I have just received mail from the Botswana Post Office which contained 2 leaflets about current stamp issues from that country. One leaflet gave information about the 6 value Botswana Myths and Legends set which I have previously described although the leaflet gives no indication of the date of issue. The second leaflet describes and illustrates another set of 6 values which features a "Save Water" campaign. The campaign seems to have taken place in 2012 and the illustrations in the leaflet look as though the stamps have a "2012" imprint in the lower left or right corners but the front of the leaflet says that this is a "2013 Stamp Issue" without being more specific about date of release.

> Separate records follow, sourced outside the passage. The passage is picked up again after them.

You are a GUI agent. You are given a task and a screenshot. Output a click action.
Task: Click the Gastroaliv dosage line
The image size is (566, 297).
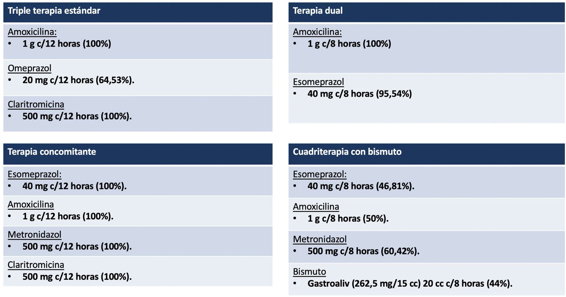(x=410, y=283)
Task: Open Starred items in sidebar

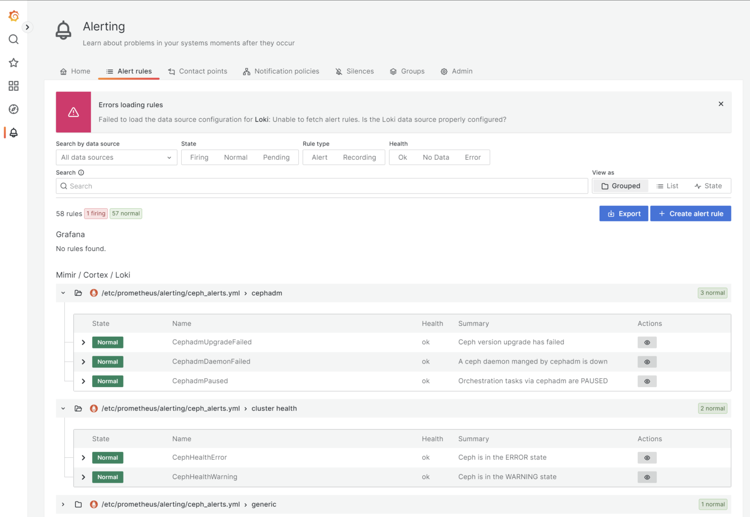Action: [x=14, y=63]
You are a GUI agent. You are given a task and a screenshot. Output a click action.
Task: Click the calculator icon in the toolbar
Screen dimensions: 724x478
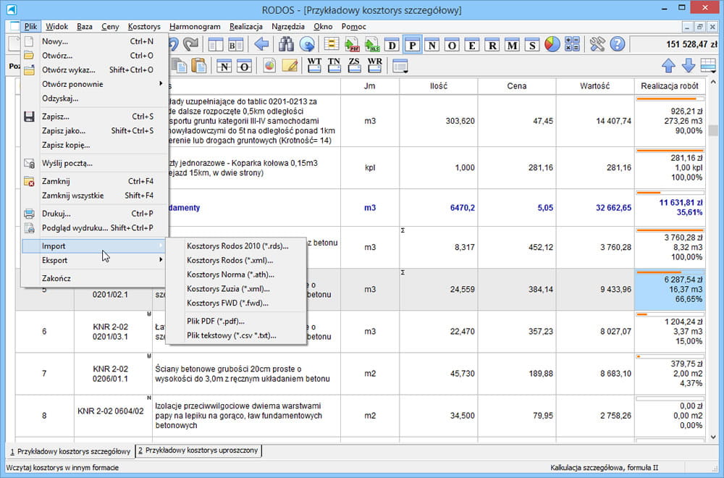572,44
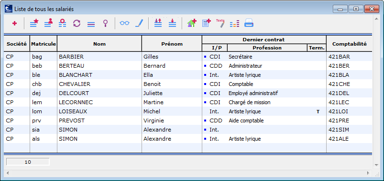Click the magnifying glass search icon
Screen dimensions: 384x181
105,24
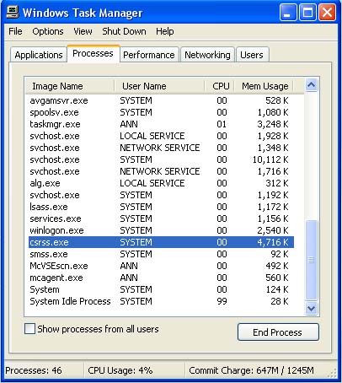342x383 pixels.
Task: Sort processes by CPU column header
Action: [x=221, y=86]
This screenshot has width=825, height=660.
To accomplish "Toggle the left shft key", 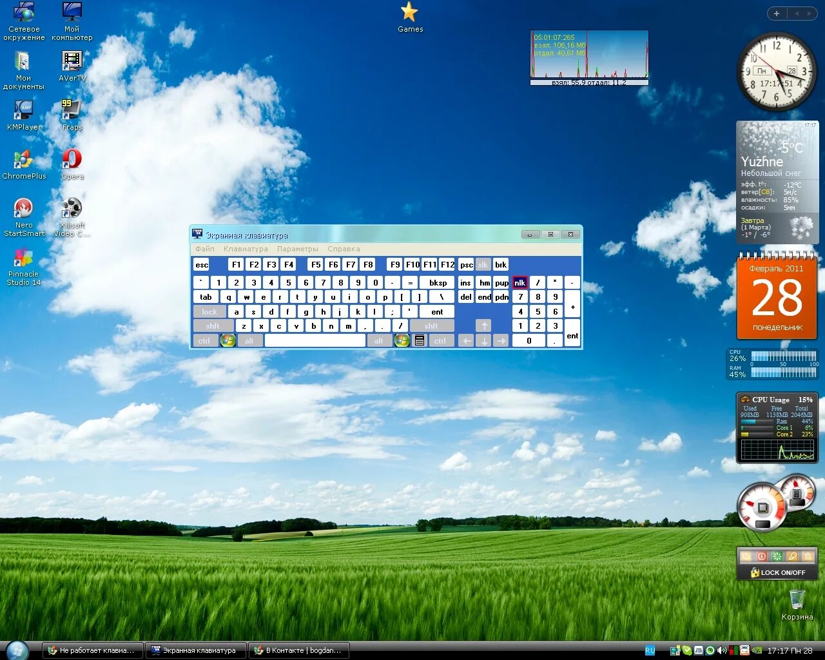I will click(213, 325).
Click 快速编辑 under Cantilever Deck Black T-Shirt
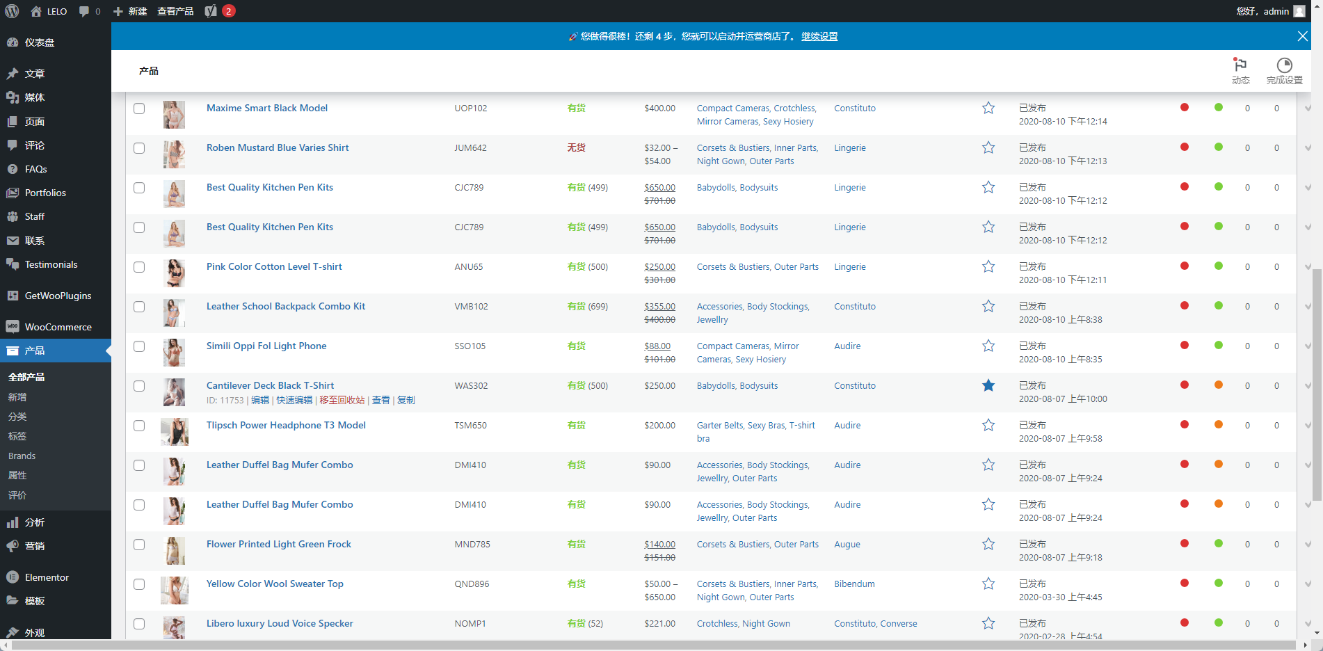This screenshot has height=651, width=1323. click(294, 400)
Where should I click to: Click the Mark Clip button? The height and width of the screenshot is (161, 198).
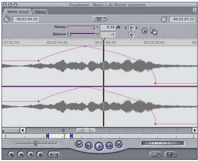click(21, 154)
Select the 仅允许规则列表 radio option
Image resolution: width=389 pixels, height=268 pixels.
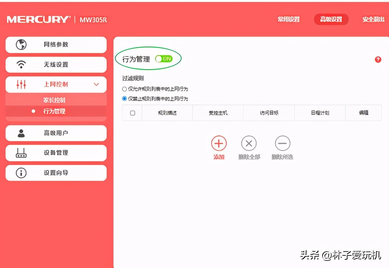124,89
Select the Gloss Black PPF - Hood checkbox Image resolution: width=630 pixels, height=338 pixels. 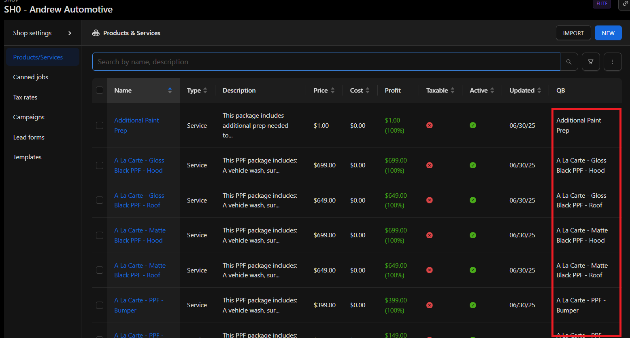[x=100, y=165]
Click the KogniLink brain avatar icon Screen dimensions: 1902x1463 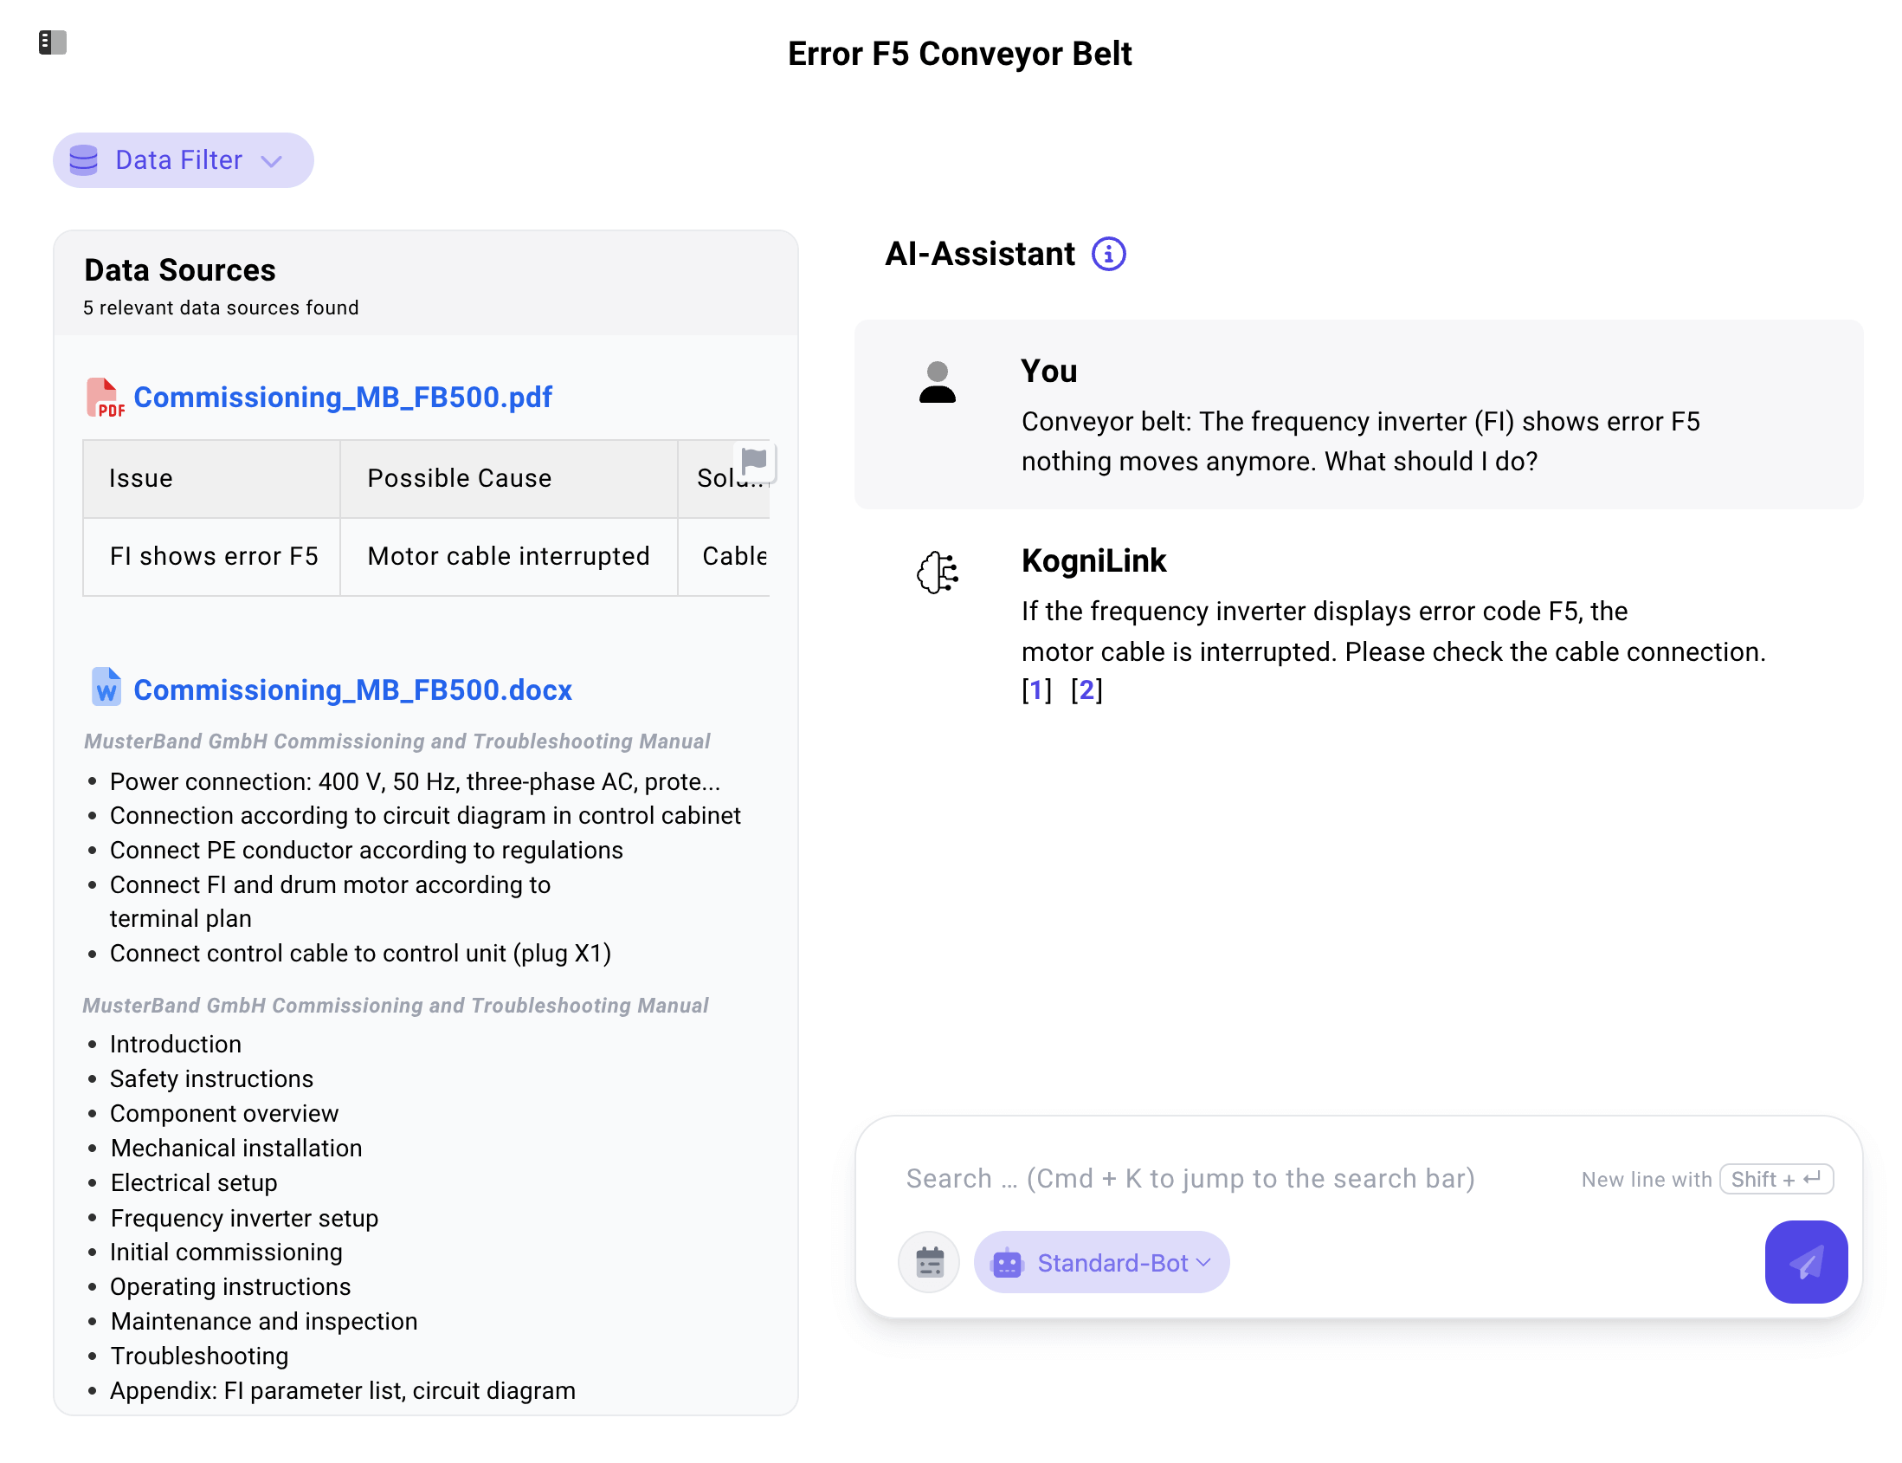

Interestingly the leaflets were mailed in the envelope depicted below which like those used by so many other postal authorities does not have postage stamps applied to it but merely an imprint at the upper right which says "PERMIT MAIL No. 10000 BOTSWANA" and there is an added applied large circular postmark with the inscription "BOTSWANAPOST PHILATELIC BUREAU *13 MAY 2013*:-
From elsewhere in Africa, two 900/- provisional surcharges issued by Tanzania which I obtained from Nigel Haworth who wrote in his latest newsletter and price list that it had taken him some time to obtain this pair of stamps. The two stamps to which the surcharges have been applied are from an old definitive series:-
I have also just managed to obtain some of the various surcharged stamps issued by Mozambique from 1998 onwards. The first, illustrated below, is a surcharge of 17000 MT on the 1000 MT (badminton) value of the 1991 Barcelona Olympic games set. I have previously illustrated the 17000 MT on 100 MT value (tennis) from the same set which I have in my collection:-
Below is the 2000 MT on 10m "Ricinis Communis" stamp with "2000" added in grey ink.:-
and below there are 2 values from the 1998 Traditional Dwellings set with the *2000 overprint applied - these are the 6000 MT and 10000 MT values - I have previously depicted the 4000 MT value with the same overprint applied to it:-
I will illustrate some more of my recently acquired Mozambique surcharges in the next blog. They are certainly a lot more interesting than recent issues for the country which have emanated from its Lithuania-based philatelic agency and they provide a real challenge to track down. These provisional overprints and surcharges are becoming more and more commonplace where impoverished postal authorities are using up old stock by overprinting it rather than paying for brand new stamps - in recent years we have had such issues, some very rare, from territories as diverse as Fiji, Mozambique, Belize, Tanzania, Tonga, St. Vincent And The Grenadines, Samoa and now, also, Guyana. Modern stamp collecting is every bit as challenging as it was more than a hundred years ago and everything has the possibility to become a philatelic "classic" although I doubt if many of the agency-produced items will ever have that term applied to them.